Roy nodded. The best way to get an answer from him is to give him what he likes. “Get a cup, Bob. I’ll let you have a cup every time you answer a question.”
“Alright. Give me a second, and don’t leave.”
***
“How many people are there in your family?” Roy swirled the cup of clear liquor in front of him, and Bob fidgeted. He clawed at the cup, trying to satiate his itch.
“Three,” he answered. “Me, my crazy wife, and that disrespectful daughter.”
“Think harder.” Roy placed the cup near him and moved it the moment Bob tried to get a hold of it.
“Give it to me! I said there’s only three of us, you br… No, sorry.” Bob put his palms together, his flabby muscles trembling. “I swear there’s only three of us in the family, Roy,” he said humbly. “If I am lying, then I shall never drink again.”
“Here.”
Bob gulped it down and heaved a sigh filled with ecstasy, as if he’d reached heaven. As Roy looked at Bob’s vulgar form, he told himself to never get addicted to any substance. Roy composed himself and asked another question. “Five… No, was there anyone who lived with you for a long while ten years ago?”
“No.” Bob looked angry. “They were afraid I’d be a burden.”
***
“Does Vivien have any siblings?”
“That girl is an only child,” Bob answered firmly. “She has no siblings. I might be drunk, but I ain’t retarded. I won’t forget how many children I have.”
“Then do you have any children who died early? Or does Vivien have any siblings who died in an accident?”
“Roy, my boy, what kind of question is that?” Bob had answered with a question, holding down his urge to drink. “Why are you looking into my family so much?”
“Just answer me.” He swirled the cup of liquor again. “Don’t think about anything else.”

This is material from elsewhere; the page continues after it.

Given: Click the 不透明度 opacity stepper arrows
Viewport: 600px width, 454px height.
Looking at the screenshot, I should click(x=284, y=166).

“Alright then, I’ll tell you. My wife only gave birth to Vivien.” Then he sighed. “I want a few more children, but my body’s wrecked since I have too much to drink. Do you understand what I’m talking about? Want to hear about it in detail?”
Fifteen minutes later, Bob was sleeping near the stump after finishing the liquor. He denied ever having a son even when he was half-sober. I don’t think he could’ve lied in that condition.
***
Roy left the drunken man alone and went into the rickety house. What greeted him was a gaunt, pasty woman with unruly hair sitting at a round table near the doorstep mumbling to herself eerily.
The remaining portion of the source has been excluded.